Piggott hadn’t even had the courtesy to tell him by whom he was being replaced. Or to cushion the blow by praising his work. There had been no feeling in Piggott’s voice, no concern whether this change would sit well with Dermot.
The barman was suddenly there again, though Dermot had barely touched his pint. He looked up at him from his bar stool, his disgruntlement showing on his face.
‘Sorry to hear about Aidan Murphy,’ the barman said, polishing a glass with a tea towel.
‘How do you mean?’
‘Oh,’ said the barman, putting the clean glass on a shelf above the bar. ‘I thought you’d have known. Being as you work together and all.’
Dermot pushed his pint away, and it sloshed sloppily on the mahogany top of the bar. He said angrily, ‘Why don’t you spit it out, seeing as you know so much and I don’t?’
The barman raised an apologetic hand. ‘Sorry, Dermot. His hand got all smashed up. He said he’d had an accident…’
Dermot stared at the barman. ‘What are you saying? If it wasn’t an accident, what was it?’
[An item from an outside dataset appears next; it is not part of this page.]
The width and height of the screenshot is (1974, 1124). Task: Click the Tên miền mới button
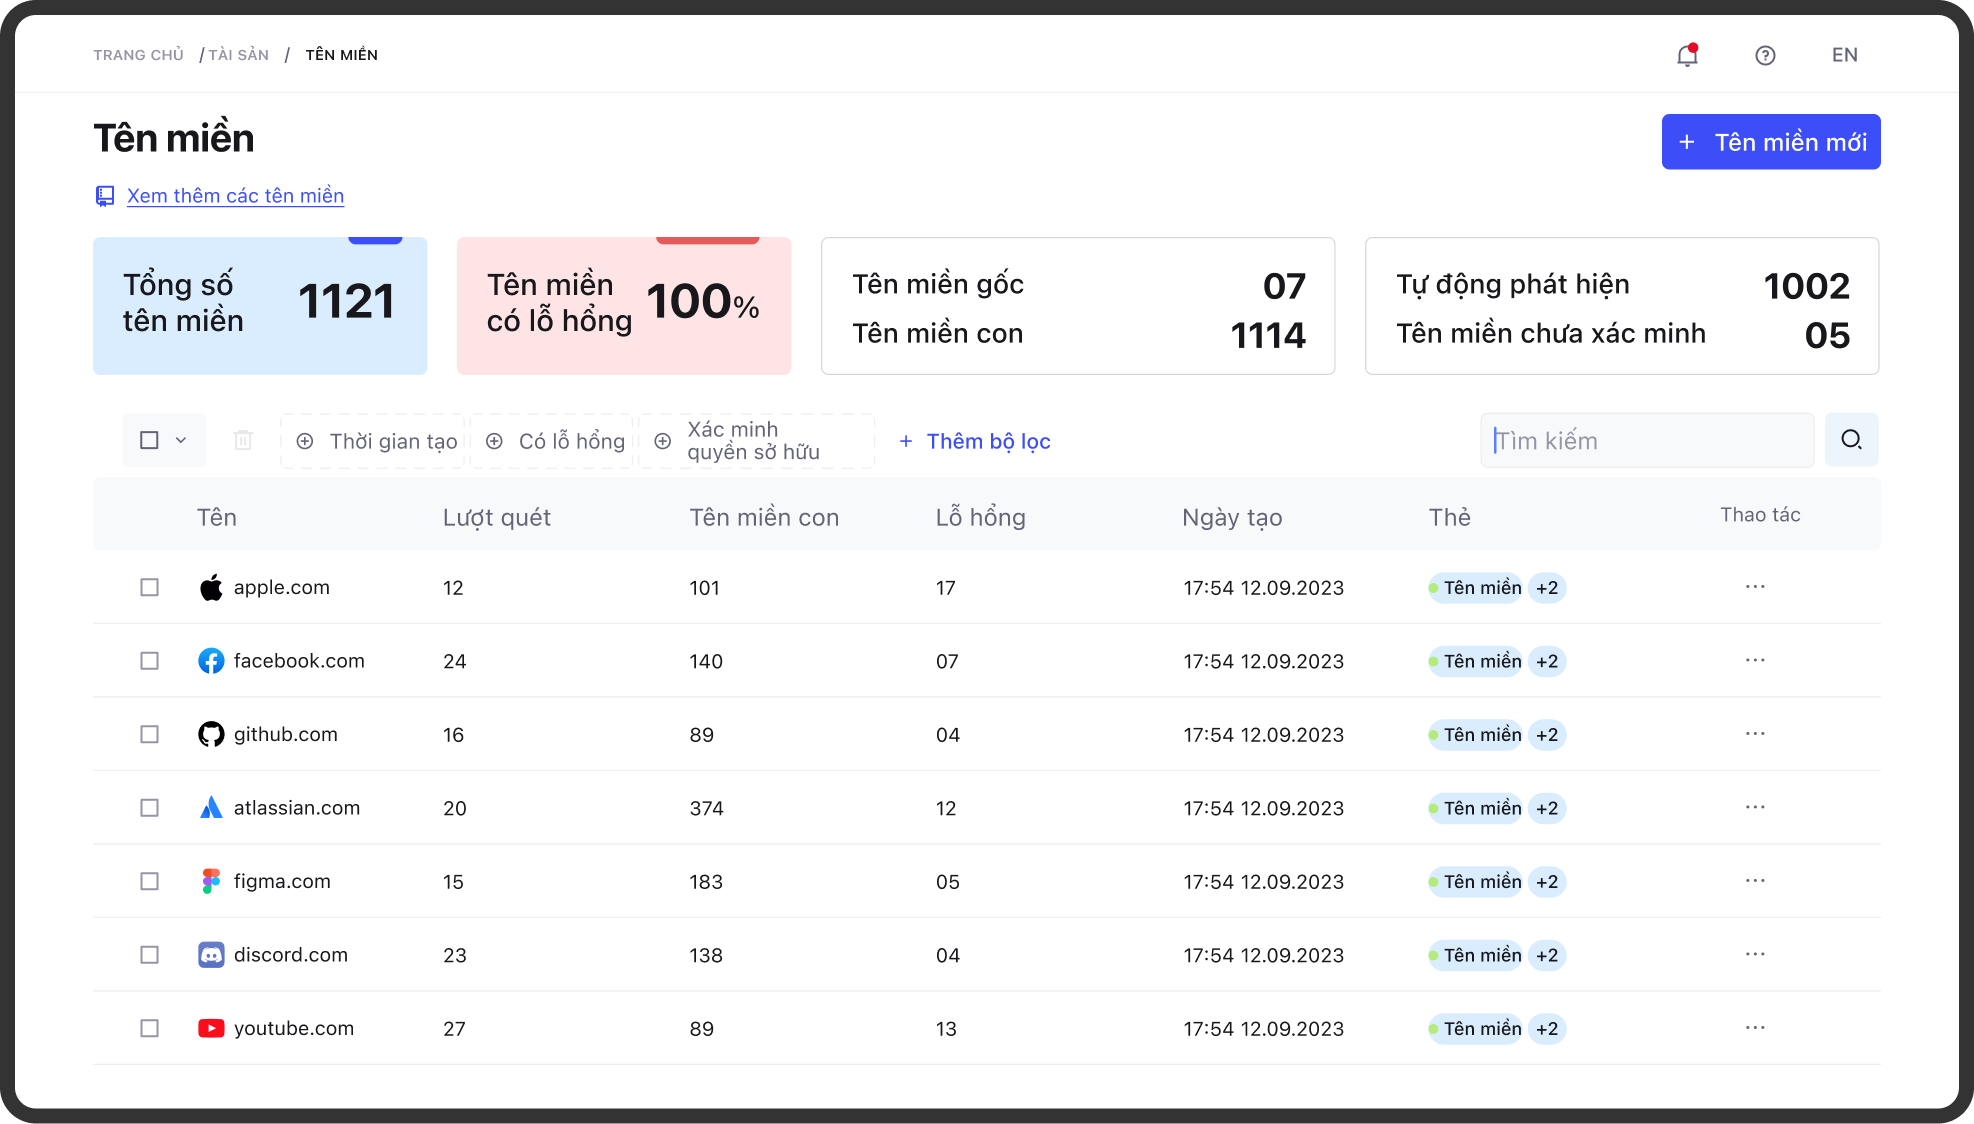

The barman shrugged, as if to say ‘you tell me’. ‘All I know is that they—’ he caught himself – ‘is that his hand was broken half to smithereens. He won’t ever have full use of it again.’ The barman sighed loudly. ‘And him so young.’
And he went down the bar to check on another customer, while Dermot took in what had been said. He reached for his pint glass, and drained half the contents, medicinally rather than for pleasure. Christ, he thought, what had they done to the kid? All right, he had a big mouth, and he should learn to keep it shut – but not this way. He didn’t need teaching a lesson.
It’s Piggott, he thought.
He doesn’t give a shit, he realised, with an anger he hadn’t felt for years. Well, we’ll see about that, he told himself.